Anglo-Irish historian and classical scholar (1861–1927)

John Bagnell Bury (/ˈbjʊəri/; 16 October 1861 – 1 June 1927) was an Anglo-Irish historian, classical scholar, Medieval Roman historian and philologist. He objected to the label "Byzantinist" explicitly in the preface to the 1889 edition of his Later Roman Empire. He was Erasmus Smith's Professor of Modern History at Trinity College Dublin (1893–1902), before being Regius Professor of Modern History at the University of Cambridge and a Professorial Fellow of King's College, Cambridge from 1902 until his death.

==Early life and education==
Bury was born the son of Edward John Bury and Anna Rogers in 1861 in Clontibret, County Monaghan, where his father was Rector of the Anglican Church of Ireland. He was educated first by his parents and then at Foyle College in Derry. He studied classics at Trinity College Dublin, where he was elected a scholar in 1879, and graduated in 1882.

He was elected a fellow of Trinity College Dublin in 1885 at the age of 24. Also in that year, he married his second cousin Jane Bury, who assisted him in his work, notably with her chapter on Byzantine art in the History of the later Roman Empire (1889); they had one son. In 1893, he was appointed to the Erasmus Smith's Chair of Modern History at Trinity College, which he held for nine years. In 1898 he was appointed Regius Professor of Greek, also at Trinity, a post he held simultaneously with his history professorship. In late 1902 he became Regius Professor of Modern History at the University of Cambridge, and early the following year he was elected a Professorial Fellow of King's College, Cambridge, and received the degree Master of Arts (MA) (honoris causa).
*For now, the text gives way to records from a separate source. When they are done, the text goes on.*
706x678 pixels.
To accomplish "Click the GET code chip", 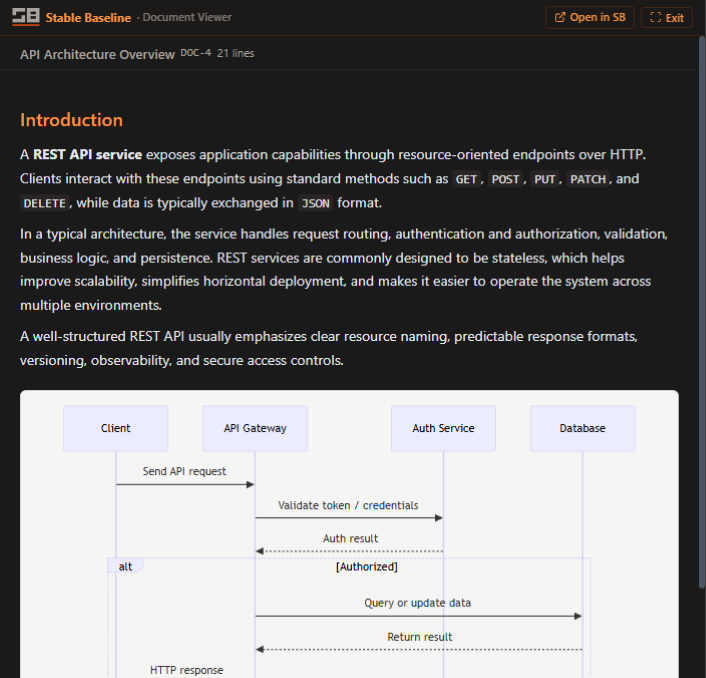I will coord(466,180).
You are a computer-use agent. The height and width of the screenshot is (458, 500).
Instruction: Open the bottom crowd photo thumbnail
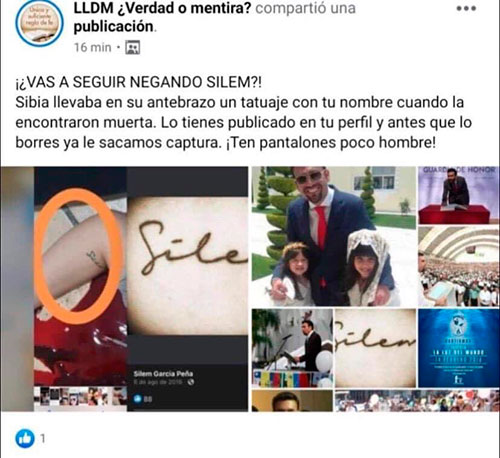(x=417, y=400)
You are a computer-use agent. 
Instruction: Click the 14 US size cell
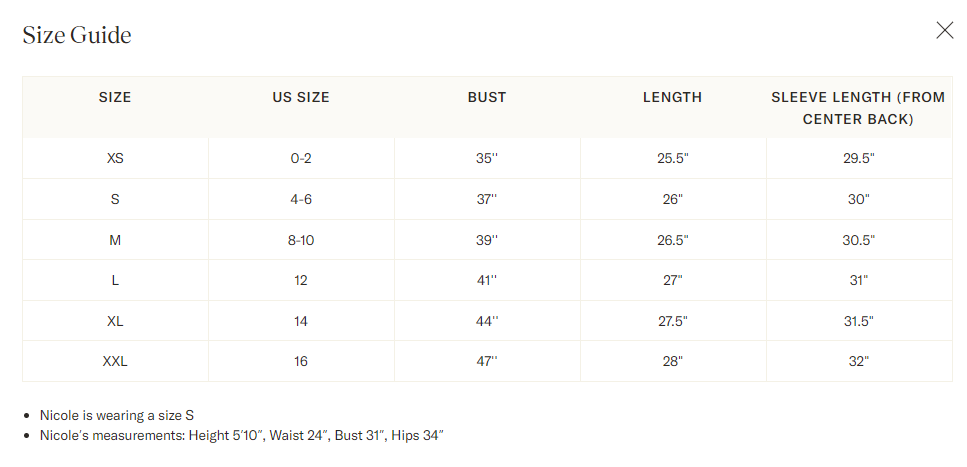(x=301, y=321)
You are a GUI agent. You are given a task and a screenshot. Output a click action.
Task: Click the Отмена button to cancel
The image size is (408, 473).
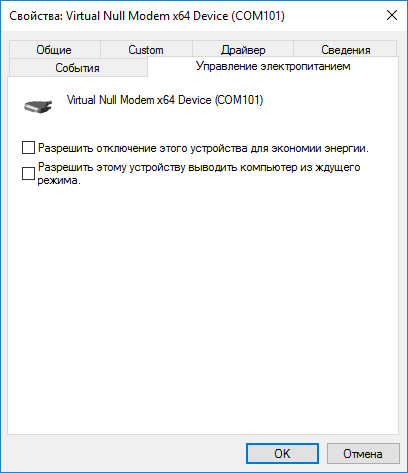(x=363, y=454)
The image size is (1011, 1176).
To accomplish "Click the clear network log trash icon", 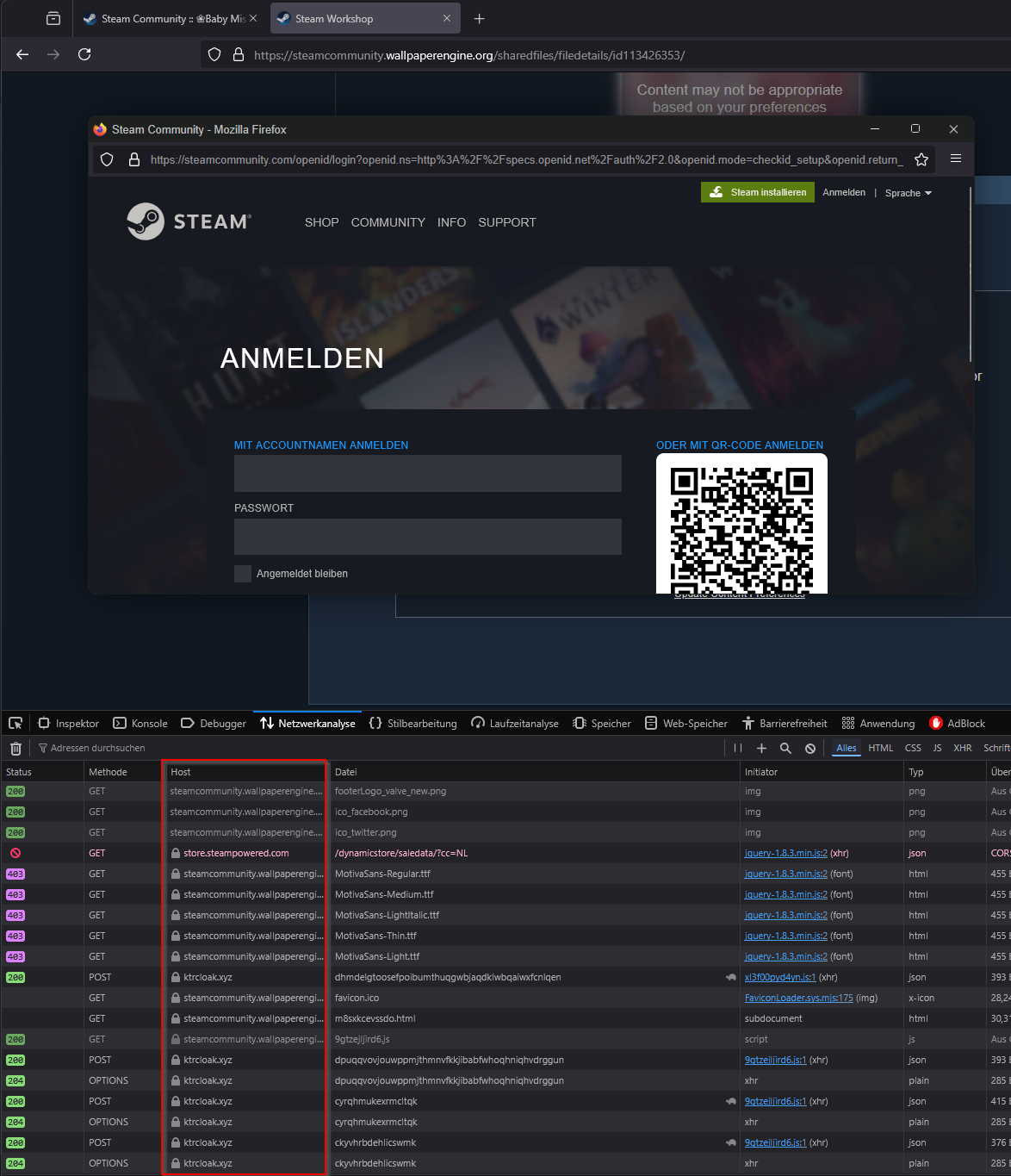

At Cambridge, Bury became a mentor to Steven Runciman (the medievalist), who later commented that he had been Bury's "first, and only, student". At first, the reclusive Bury tried to brush him off; then, when Runciman mentioned that he could read Russian, Bury gave him a stack of Bulgarian articles to edit, and so their relationship began. Bury was the author of the first truly authoritative biography of Saint Patrick (1905).

In 1917 he was chairman of the British School of Archaeology in Egypt and Egyptian Research Account.

Bury remained at Cambridge until his death at the age of 65 in Rome, where he had taken his annual retreat since 1918. He is buried in the Protestant Cemetery in Rome.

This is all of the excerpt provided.